> Your instructions
Copy out each line of the listing that has the word "left" in it.

> Provided data
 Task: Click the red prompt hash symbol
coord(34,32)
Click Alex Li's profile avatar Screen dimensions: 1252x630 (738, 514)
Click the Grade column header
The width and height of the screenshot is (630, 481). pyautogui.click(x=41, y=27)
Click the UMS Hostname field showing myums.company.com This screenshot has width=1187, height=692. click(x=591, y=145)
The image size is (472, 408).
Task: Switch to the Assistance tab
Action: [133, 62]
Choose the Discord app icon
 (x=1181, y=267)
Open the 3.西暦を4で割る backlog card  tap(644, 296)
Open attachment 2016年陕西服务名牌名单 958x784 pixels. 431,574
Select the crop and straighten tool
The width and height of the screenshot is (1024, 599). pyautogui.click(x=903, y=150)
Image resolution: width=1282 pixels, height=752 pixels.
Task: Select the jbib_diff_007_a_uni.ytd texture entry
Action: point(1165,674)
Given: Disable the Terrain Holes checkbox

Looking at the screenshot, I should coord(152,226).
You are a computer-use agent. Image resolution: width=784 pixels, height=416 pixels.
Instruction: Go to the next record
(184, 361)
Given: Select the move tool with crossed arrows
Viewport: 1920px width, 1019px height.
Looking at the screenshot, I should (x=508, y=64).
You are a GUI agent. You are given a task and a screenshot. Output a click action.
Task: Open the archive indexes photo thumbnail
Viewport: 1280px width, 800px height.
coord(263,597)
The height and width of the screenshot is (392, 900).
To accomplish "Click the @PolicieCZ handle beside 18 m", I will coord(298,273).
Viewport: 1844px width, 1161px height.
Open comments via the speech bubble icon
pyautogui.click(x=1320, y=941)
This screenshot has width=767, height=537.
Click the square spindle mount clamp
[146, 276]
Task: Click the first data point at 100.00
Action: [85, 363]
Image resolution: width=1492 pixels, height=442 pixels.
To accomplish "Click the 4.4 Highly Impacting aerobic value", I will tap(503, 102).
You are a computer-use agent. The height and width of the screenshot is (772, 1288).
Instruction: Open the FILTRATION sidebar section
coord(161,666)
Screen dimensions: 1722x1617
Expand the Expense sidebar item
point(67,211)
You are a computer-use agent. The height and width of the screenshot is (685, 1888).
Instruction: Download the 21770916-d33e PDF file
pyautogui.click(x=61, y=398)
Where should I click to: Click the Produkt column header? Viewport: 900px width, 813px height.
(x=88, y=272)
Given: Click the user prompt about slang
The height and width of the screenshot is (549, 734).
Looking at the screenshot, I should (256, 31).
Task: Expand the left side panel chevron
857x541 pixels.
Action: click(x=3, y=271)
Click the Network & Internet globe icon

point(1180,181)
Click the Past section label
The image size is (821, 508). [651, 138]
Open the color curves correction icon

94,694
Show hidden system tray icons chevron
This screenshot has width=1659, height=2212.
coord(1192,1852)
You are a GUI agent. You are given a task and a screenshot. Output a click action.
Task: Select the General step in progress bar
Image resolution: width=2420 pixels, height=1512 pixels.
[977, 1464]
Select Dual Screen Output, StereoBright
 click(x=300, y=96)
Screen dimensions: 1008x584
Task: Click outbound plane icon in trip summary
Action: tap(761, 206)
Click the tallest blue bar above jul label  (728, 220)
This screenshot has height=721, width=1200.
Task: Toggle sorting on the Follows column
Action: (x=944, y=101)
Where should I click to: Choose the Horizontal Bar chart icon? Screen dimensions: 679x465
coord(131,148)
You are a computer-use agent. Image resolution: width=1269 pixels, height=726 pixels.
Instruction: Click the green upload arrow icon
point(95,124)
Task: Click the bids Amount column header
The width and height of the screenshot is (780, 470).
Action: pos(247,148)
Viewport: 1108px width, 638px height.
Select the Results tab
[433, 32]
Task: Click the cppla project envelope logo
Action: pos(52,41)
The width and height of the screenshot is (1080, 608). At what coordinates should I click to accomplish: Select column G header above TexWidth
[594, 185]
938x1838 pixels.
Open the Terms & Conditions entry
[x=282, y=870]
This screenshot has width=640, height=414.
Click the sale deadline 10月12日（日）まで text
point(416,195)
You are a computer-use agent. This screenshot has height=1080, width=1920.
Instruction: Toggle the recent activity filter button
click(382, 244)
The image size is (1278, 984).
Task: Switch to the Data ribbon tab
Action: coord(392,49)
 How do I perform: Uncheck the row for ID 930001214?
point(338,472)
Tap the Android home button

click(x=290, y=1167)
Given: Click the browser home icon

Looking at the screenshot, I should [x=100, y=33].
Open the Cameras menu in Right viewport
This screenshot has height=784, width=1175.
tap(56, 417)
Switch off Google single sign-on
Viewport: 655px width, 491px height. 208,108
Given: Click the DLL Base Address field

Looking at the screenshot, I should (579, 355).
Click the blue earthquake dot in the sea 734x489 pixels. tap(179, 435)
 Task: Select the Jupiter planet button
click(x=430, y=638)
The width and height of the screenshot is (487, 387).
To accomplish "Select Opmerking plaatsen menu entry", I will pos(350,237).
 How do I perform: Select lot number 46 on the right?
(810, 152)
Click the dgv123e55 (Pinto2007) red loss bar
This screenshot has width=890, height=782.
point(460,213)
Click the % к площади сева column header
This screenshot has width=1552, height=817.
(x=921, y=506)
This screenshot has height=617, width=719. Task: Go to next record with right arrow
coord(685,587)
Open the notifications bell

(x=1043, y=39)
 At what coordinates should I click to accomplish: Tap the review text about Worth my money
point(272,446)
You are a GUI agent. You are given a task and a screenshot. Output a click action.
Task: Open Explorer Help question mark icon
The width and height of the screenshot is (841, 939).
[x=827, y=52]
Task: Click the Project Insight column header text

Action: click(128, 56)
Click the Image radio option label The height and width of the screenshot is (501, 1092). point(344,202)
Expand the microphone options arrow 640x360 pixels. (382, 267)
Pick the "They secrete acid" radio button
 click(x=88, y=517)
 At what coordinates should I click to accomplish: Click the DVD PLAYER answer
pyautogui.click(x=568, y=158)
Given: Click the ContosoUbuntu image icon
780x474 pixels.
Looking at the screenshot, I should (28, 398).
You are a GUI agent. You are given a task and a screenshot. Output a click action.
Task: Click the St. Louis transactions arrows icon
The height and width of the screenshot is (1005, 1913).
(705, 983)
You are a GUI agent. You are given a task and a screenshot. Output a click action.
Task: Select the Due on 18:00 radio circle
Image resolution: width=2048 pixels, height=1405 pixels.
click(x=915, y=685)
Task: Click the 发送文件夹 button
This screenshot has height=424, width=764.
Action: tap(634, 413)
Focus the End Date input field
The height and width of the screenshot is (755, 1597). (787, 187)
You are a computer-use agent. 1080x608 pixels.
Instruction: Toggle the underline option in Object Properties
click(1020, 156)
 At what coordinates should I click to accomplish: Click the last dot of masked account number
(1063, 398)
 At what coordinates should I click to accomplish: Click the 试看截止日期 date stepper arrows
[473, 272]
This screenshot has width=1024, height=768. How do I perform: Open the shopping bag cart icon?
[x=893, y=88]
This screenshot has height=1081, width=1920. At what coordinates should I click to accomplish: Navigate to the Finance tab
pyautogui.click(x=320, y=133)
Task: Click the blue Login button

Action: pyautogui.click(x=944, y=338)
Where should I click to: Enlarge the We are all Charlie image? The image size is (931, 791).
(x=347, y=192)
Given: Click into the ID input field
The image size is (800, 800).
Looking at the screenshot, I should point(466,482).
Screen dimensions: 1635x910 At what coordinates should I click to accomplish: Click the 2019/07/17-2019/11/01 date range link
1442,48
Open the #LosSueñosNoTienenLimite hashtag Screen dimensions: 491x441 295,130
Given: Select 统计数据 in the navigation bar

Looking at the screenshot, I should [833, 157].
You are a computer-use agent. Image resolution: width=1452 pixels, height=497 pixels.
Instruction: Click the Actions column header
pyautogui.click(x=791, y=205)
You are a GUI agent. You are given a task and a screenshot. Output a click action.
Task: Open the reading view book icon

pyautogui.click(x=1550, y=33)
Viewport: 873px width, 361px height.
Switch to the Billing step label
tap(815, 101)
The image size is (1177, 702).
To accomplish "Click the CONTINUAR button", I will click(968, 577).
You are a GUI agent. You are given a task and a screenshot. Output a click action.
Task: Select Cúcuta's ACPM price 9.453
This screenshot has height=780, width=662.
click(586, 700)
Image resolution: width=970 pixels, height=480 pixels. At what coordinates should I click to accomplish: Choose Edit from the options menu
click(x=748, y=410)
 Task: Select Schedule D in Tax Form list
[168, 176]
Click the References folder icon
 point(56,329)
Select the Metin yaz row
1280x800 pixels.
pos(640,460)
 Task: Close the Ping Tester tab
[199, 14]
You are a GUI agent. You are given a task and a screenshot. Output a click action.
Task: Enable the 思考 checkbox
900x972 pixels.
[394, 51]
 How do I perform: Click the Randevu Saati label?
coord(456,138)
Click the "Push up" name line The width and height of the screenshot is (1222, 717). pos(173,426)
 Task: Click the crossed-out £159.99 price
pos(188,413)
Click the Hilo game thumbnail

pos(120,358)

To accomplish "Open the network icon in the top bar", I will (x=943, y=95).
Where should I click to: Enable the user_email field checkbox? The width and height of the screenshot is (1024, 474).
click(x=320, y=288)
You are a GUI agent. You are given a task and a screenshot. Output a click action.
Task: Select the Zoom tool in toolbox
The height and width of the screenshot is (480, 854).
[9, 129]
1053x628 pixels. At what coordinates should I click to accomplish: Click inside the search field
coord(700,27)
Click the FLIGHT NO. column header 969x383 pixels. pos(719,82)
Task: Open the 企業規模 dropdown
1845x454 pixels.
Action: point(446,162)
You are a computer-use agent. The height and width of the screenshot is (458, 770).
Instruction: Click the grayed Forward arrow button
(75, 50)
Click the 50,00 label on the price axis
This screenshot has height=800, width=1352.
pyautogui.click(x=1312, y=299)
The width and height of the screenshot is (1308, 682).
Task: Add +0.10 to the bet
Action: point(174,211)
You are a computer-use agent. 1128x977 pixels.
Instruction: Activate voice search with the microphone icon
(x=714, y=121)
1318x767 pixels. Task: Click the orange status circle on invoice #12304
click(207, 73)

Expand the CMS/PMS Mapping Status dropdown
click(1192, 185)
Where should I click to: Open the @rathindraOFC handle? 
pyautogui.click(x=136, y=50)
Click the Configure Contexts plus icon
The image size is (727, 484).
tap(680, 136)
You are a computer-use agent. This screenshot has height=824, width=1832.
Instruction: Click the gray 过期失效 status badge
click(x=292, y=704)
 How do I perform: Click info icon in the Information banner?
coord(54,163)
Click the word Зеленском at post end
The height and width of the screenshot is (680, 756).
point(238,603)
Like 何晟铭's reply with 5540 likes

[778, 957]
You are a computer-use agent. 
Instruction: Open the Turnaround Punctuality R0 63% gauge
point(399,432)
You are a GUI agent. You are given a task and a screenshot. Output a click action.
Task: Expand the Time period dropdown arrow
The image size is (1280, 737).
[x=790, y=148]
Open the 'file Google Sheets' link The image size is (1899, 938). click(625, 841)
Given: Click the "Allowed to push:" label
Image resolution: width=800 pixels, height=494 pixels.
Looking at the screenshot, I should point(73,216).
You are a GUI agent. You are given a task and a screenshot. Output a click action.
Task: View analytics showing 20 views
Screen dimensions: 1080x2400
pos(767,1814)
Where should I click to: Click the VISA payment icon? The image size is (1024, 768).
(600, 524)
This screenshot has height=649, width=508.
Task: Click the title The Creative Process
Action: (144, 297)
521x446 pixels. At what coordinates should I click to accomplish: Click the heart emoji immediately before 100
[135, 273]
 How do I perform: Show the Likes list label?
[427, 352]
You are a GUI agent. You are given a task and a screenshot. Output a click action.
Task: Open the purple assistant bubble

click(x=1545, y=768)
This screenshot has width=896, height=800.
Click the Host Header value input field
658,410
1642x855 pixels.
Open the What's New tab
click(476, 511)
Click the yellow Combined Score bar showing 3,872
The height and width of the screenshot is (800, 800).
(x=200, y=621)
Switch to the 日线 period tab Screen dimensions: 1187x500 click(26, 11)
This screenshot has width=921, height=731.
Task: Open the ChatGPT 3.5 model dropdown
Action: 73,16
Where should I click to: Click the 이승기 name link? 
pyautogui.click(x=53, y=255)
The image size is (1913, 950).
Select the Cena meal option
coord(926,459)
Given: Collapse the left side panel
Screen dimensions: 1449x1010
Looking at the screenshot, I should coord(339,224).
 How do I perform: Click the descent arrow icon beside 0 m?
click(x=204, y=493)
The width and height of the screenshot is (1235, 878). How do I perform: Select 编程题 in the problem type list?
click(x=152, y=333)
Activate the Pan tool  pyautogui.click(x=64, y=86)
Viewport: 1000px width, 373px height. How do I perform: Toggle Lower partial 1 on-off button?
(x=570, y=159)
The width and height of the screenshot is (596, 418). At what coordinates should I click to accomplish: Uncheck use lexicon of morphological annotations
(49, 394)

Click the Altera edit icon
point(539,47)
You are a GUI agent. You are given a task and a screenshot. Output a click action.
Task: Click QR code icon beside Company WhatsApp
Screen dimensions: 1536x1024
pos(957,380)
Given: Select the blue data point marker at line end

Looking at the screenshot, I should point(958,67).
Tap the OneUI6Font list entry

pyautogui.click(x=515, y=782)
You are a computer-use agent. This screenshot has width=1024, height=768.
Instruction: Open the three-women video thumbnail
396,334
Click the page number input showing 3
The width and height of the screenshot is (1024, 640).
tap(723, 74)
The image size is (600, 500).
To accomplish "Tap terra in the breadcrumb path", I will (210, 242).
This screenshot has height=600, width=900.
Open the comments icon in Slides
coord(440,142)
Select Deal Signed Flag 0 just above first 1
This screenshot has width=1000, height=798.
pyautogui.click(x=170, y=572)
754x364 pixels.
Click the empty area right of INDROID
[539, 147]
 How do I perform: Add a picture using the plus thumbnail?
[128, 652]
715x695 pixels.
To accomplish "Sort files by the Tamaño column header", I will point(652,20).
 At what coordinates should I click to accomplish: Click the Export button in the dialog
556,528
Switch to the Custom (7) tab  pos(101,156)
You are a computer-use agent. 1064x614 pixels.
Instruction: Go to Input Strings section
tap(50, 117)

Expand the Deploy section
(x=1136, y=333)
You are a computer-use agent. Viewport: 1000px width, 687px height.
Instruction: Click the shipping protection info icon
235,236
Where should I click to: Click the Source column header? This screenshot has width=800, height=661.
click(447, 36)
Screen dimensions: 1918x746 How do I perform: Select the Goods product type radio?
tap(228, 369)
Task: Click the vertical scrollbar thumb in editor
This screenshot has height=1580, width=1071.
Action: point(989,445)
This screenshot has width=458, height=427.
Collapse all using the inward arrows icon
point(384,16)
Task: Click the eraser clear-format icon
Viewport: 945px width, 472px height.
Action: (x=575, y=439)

> Task answer
Task: Expand the left side panel chevron
Given: Collapse the left side panel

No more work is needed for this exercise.